--- Stored data Enclosed Below ---
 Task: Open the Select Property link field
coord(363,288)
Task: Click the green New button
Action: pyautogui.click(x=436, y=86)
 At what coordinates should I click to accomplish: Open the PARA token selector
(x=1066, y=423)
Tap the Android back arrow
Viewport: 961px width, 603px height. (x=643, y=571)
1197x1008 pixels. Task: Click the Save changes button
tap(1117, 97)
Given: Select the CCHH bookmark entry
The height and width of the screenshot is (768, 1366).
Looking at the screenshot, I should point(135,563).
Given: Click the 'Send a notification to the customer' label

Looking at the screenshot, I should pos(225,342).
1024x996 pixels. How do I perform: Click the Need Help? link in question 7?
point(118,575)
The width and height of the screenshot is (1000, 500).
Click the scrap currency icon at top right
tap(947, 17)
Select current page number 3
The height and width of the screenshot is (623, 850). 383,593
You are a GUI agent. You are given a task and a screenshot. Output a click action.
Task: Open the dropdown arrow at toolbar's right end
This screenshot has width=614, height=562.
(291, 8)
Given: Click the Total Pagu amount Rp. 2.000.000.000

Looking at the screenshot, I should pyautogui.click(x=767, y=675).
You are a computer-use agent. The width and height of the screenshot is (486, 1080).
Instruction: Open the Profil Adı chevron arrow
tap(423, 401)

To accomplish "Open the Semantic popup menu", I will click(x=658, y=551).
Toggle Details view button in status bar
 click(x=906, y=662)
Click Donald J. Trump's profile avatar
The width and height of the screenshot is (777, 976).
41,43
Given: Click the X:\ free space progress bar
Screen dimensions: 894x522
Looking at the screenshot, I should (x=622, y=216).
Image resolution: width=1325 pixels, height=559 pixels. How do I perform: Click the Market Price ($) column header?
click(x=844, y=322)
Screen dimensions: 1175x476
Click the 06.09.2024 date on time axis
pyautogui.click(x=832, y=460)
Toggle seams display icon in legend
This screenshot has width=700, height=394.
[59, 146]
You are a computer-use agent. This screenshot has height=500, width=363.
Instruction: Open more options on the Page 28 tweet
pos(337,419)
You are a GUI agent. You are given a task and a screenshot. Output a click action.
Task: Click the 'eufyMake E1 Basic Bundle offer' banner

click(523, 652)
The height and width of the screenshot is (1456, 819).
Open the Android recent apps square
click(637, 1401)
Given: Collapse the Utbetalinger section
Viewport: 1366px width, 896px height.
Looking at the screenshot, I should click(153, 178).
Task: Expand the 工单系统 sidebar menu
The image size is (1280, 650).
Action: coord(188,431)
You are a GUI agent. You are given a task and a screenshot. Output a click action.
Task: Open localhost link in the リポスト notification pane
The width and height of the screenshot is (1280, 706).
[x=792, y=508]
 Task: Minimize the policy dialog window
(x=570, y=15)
--- End of Enclosed Stored data ---
→ Problem description
Transcribe exactly, and only, the lines from the one with "Task: Click the 'eufyMake" through the last line of the data.

→ Answer for this exercise
Task: Click the 'eufyMake E1 Basic Bundle offer' banner

click(523, 652)
The height and width of the screenshot is (1456, 819).
Open the Android recent apps square
click(637, 1401)
Given: Collapse the Utbetalinger section
Viewport: 1366px width, 896px height.
Looking at the screenshot, I should click(153, 178).
Task: Expand the 工单系统 sidebar menu
The image size is (1280, 650).
Action: coord(188,431)
You are a GUI agent. You are given a task and a screenshot. Output a click action.
Task: Open localhost link in the リポスト notification pane
The width and height of the screenshot is (1280, 706).
[x=792, y=508]
 Task: Minimize the policy dialog window
(x=570, y=15)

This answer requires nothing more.